# Task description:
Take the line containing "Click the blue help question mark icon" and every line after it to the end of the records, and copy them exactly, leaving out pictures.

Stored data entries
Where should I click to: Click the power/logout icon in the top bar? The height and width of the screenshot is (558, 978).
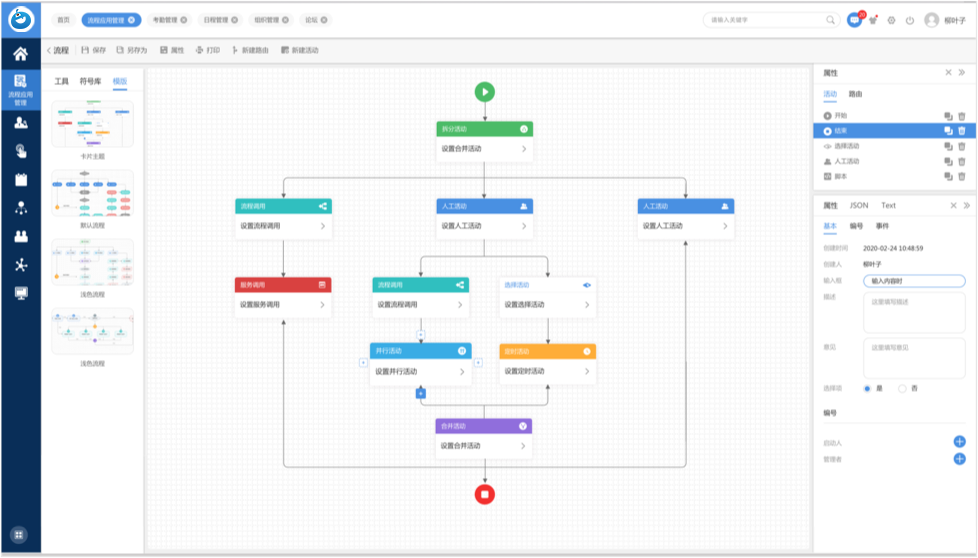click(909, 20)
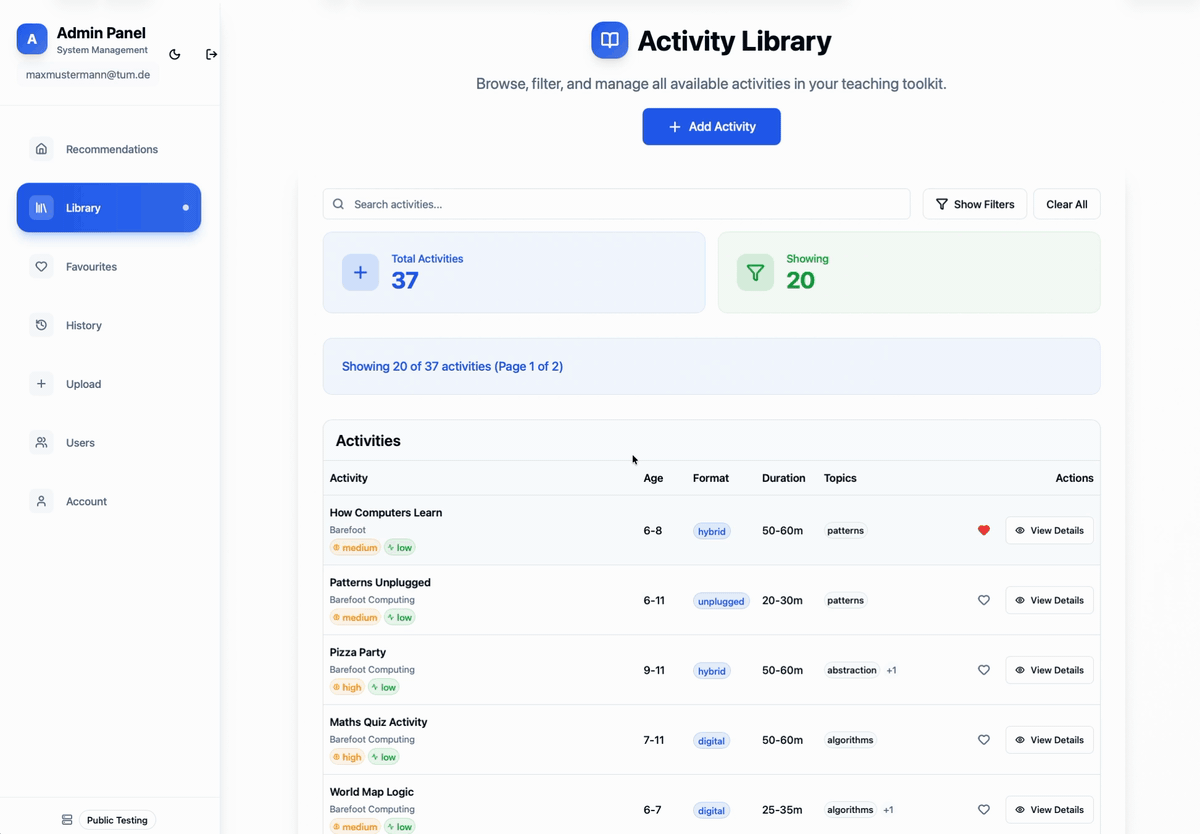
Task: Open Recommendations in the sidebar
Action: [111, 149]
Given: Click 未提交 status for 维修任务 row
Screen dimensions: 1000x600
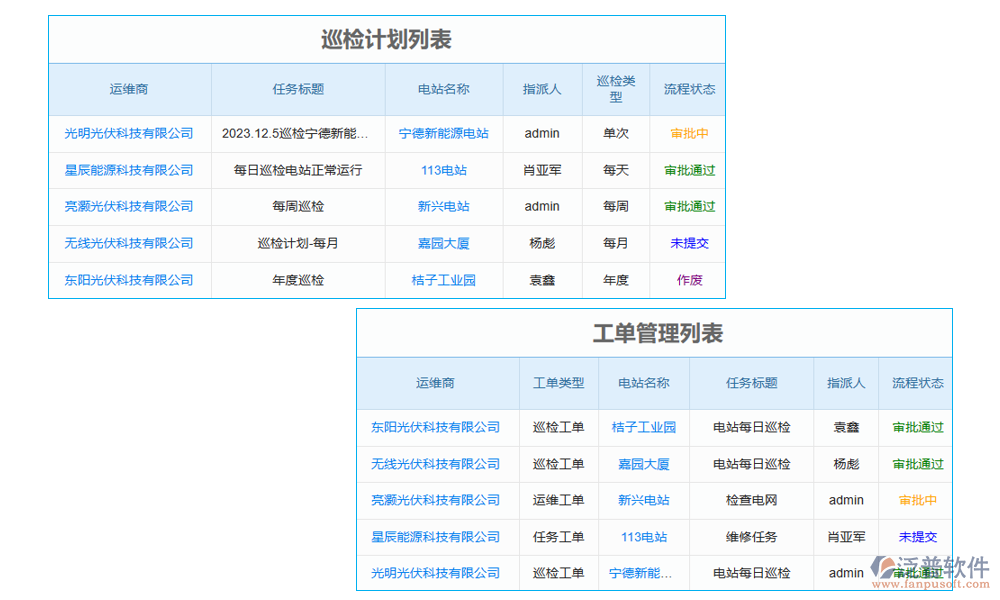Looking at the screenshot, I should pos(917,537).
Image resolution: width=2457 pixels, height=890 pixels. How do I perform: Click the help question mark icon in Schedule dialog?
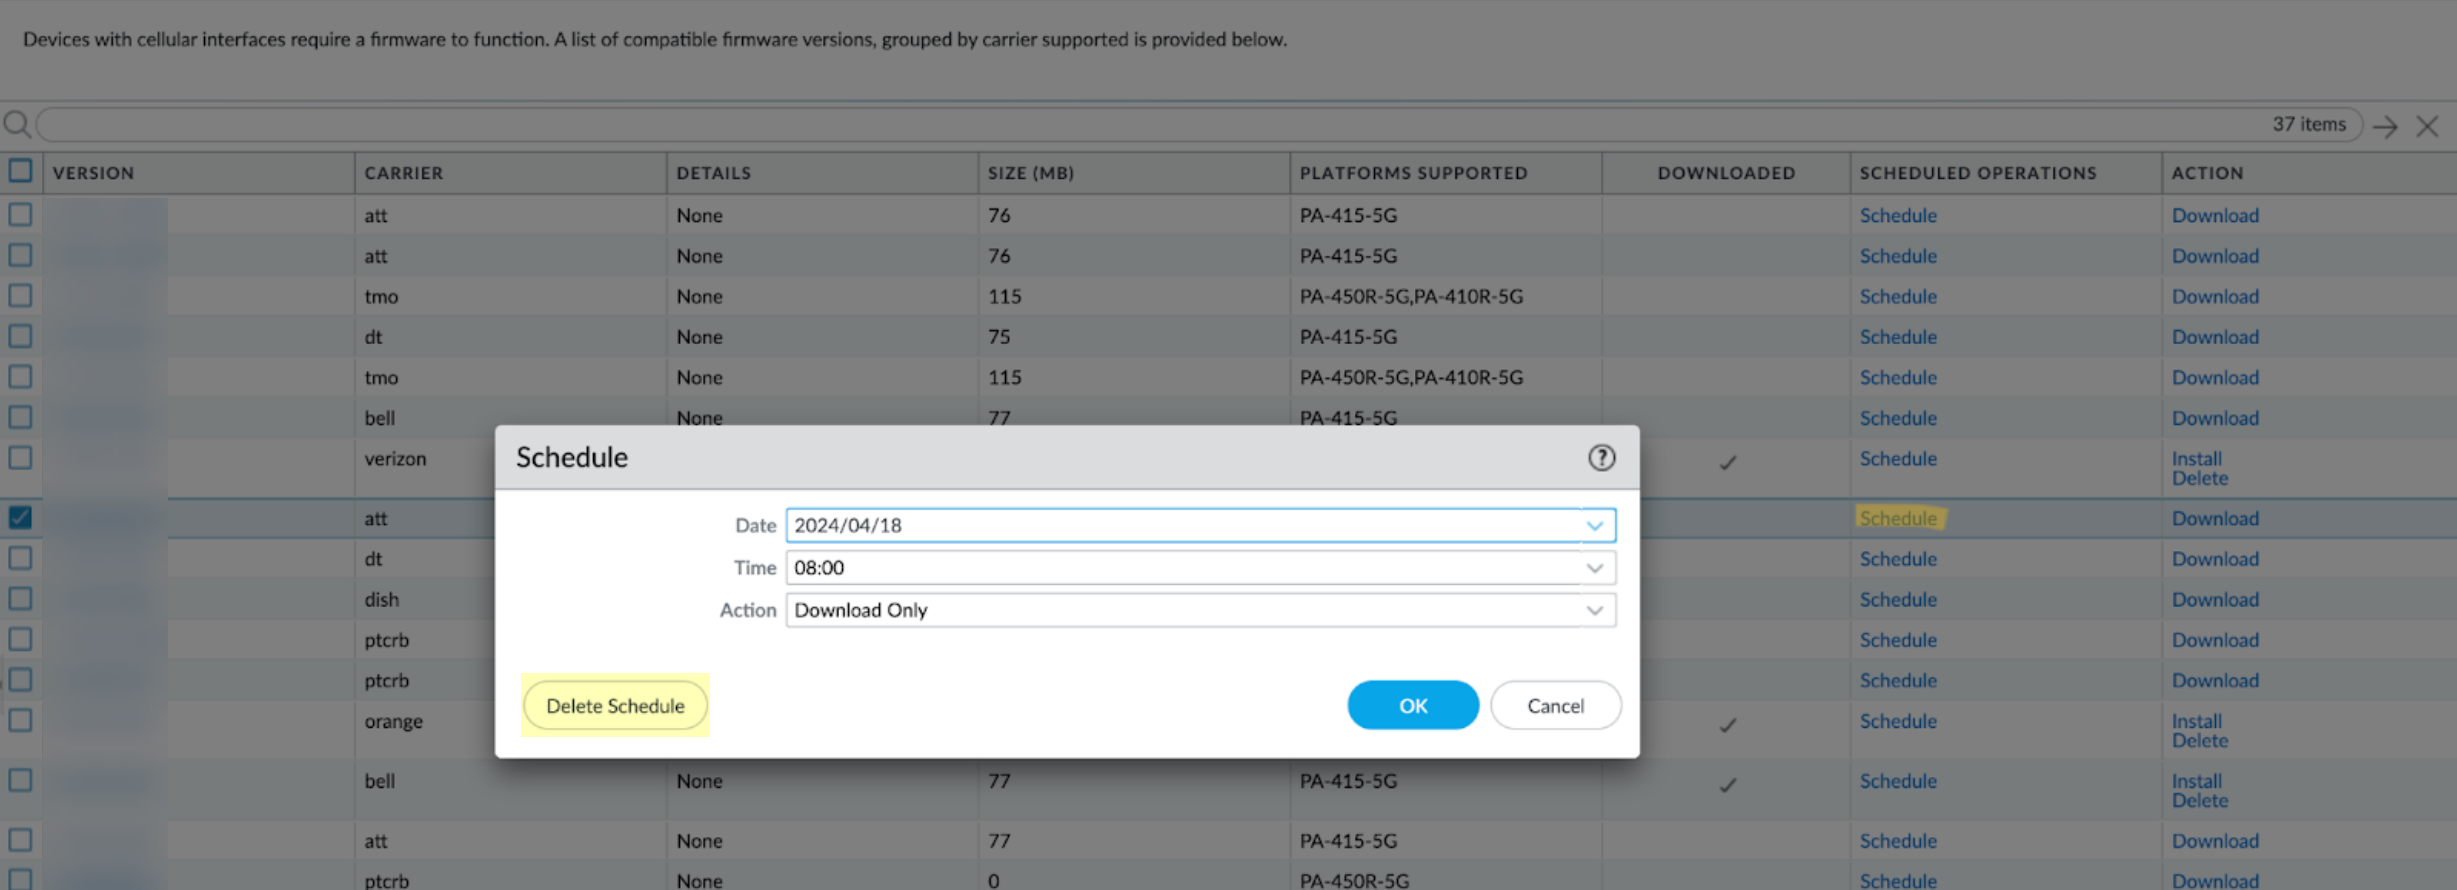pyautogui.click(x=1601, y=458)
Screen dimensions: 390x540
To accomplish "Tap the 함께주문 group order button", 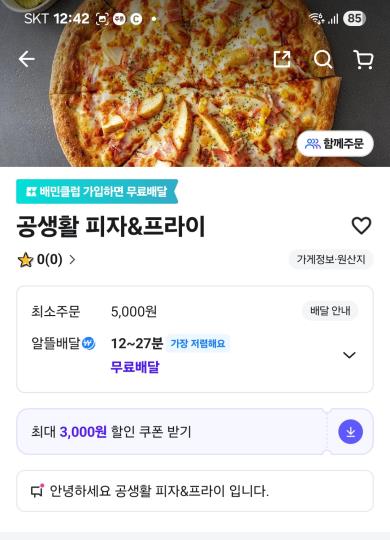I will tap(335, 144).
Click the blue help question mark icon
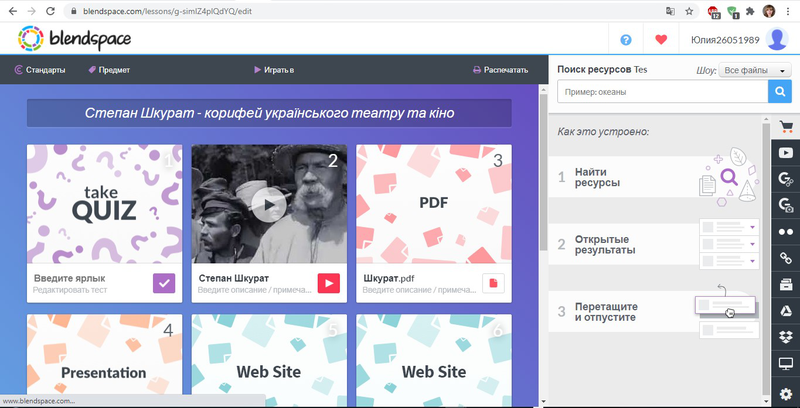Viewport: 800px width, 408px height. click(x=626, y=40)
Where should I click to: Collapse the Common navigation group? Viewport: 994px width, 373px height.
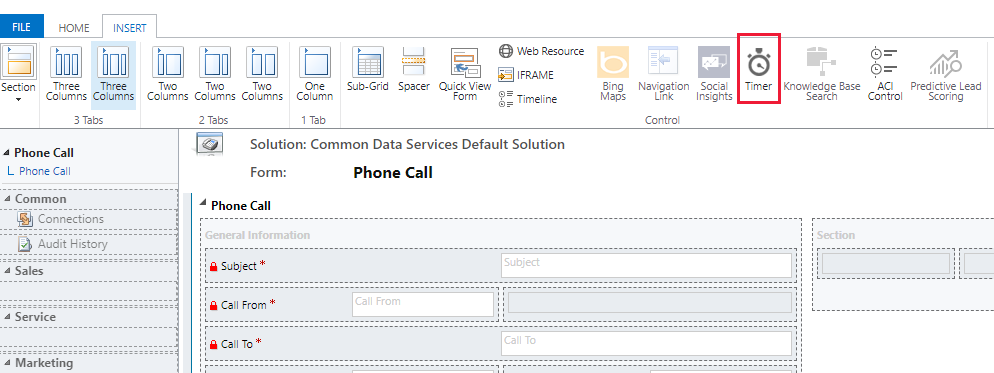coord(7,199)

# Answer below:
Click the blue help question mark icon
Viewport: 800px width, 408px height. click(x=626, y=40)
Where should I click to: Collapse the Common navigation group? Viewport: 994px width, 373px height.
coord(7,199)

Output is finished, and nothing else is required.